In different words, it’s improbable that the mean Amazon idiosyncratic who loses their occupation to AI is spontaneously going to find themselves doing thing they “enjoy” – like, I dunno, being the 24-year-old CEO of an AI bureau successful California.
As Liza Featherstone, the writer of Selling Women Short: The Landmark Battle for Workers’ Rights astatine Walmart, told me: “The billionaire people seeks a satellite without workers, oregon astatine slightest 1 successful which workers consciousness arsenic extraneous and precarious arsenic possible. They emotion AI due to the fact that they don’t privation to woody with quality workers’ demands to beryllium treated arsenic … humans!”
To beryllium sure, precarious employment is an intrinsic constituent of capitalism, arsenic workers who unrecorded successful fearfulness of losing their jobs are little apt to talk up for their rights.
Just look astatine the caller sordid past of firm union-busting by the likes of Amazon, Starbucks and Trader Joe’s, which person relied connected patently amerciable and underhanded tactics similar firing pro-union workers and threatening to withhold wellness benefits from employees who don’t toed the anti-union line.
And fearfulness successful the workplace volition nary uncertainty lone intensify arsenic “AI employees” that don’t attraction astir rights commencement snatching up jobs near and right.
In the end, AI is not lone the culmination of longstanding firm efforts to person the Earth’s inhabitants into digitally addicted automatons.
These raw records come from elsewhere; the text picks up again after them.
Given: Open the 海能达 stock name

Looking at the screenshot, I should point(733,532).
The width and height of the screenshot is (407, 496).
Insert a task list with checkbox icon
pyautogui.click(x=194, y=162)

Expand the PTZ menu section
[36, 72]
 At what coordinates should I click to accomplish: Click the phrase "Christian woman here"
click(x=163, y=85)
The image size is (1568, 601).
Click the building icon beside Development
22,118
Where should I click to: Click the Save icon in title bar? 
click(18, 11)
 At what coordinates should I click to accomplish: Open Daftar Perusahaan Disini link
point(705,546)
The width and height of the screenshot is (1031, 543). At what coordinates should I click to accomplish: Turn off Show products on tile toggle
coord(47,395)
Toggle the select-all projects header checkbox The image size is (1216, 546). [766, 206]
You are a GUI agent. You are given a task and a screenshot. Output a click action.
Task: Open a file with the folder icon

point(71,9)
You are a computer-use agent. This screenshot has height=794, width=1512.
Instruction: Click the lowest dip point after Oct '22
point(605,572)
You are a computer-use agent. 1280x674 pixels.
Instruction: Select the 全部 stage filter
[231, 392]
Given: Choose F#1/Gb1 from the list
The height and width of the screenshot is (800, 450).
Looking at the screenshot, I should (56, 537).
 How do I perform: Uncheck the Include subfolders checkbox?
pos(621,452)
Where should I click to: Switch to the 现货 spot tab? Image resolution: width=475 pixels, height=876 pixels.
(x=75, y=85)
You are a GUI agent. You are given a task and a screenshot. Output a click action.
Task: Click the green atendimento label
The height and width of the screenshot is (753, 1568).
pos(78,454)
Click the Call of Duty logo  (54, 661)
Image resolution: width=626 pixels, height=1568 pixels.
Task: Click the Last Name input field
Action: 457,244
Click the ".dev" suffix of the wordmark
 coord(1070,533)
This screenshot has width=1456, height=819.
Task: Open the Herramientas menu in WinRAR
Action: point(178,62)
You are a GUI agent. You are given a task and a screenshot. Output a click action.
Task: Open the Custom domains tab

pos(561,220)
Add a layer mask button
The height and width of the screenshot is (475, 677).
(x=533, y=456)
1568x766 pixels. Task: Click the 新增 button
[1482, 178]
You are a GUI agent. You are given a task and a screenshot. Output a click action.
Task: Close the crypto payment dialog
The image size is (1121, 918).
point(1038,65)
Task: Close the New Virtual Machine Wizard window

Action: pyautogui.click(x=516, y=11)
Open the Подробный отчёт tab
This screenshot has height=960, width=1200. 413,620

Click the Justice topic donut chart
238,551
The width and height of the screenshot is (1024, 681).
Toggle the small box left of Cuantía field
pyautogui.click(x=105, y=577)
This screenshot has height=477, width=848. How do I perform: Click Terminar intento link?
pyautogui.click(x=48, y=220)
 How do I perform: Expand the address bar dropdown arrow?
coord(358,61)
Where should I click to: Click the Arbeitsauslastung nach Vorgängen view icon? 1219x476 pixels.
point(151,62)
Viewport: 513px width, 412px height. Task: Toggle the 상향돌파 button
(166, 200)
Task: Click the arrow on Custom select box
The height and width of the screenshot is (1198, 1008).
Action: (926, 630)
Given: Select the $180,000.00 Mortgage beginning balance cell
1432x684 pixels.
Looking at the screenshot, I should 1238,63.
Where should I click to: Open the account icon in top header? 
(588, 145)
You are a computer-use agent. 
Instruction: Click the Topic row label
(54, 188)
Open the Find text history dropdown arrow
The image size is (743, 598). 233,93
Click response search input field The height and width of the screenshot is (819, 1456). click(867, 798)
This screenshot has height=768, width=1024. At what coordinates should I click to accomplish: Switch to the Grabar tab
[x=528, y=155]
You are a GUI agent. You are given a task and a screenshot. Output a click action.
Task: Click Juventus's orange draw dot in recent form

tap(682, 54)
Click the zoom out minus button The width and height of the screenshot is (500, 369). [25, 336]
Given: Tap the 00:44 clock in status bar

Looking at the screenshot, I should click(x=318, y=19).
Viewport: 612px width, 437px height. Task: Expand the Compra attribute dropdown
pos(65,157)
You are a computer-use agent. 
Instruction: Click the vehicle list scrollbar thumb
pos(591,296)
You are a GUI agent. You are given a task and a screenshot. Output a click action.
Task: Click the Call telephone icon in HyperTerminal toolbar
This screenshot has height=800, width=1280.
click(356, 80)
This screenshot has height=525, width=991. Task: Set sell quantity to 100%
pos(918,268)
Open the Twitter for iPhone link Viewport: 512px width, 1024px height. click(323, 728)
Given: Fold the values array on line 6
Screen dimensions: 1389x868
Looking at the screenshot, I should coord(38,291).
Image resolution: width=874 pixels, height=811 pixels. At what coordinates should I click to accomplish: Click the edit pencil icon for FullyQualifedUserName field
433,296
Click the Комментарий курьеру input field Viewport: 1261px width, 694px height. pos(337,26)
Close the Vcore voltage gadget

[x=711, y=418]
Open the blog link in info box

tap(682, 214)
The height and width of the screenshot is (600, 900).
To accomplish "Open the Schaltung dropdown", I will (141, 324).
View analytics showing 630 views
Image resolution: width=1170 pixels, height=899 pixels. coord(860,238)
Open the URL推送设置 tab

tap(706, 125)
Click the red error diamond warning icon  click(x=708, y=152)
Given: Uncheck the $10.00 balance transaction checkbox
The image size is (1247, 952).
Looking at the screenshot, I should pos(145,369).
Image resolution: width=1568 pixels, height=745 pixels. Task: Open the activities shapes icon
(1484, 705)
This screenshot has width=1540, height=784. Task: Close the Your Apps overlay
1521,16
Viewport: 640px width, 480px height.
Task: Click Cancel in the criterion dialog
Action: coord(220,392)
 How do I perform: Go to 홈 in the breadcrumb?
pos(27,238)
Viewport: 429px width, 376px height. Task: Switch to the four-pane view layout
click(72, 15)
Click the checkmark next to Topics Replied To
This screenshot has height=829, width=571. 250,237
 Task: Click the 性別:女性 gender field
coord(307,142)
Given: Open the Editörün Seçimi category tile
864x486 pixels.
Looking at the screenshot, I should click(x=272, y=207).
It is besides the culmination of a lengthy firm way grounds of idiosyncratic oppression.
Just for the hellhole of it I googled “problems with AI” to spot what the AI Overview effect was. According to the reply I got, problems ranged from “immediate method failures and ethical dilemmas to semipermanent societal and information risks”.
As of aboriginal 2026, the overview specified, “key issues” included the “tendency to make mendacious information, perpetuate biases, and origin important biology and information information risks”.
Of course, nary of this has stopped the firm plutocrats from betting connected AI. On April 29, The New York Times revealed that, successful conscionable the archetypal 3 months of this year, Google, Amazon, Meta and Microsoft had “plowed a full of $130.65 cardinal into superior expenditures, mostly spending connected information centers that powerfulness A.I.”
Meanwhile, definite elite executives person noted that AI presently costs mode much than quality workers. But ne'er caput specified trivialities.
For his part, US President Donald Trump is each astir AI, and a March press release from the White House announced that the Trump medication is “committed to winning the AI contention to usher successful a caller epoch of quality flourishing, economical competitiveness, and nationalist information for the American people”.
But it goes without saying that determination is small country for quality flourishing successful a post-human world. And connected this May Day, arsenic connected each different day, determination should beryllium nary country for AI.
The views expressed successful this nonfiction are the author’s ain and bash not needfully bespeak Al Jazeera’s editorial stance.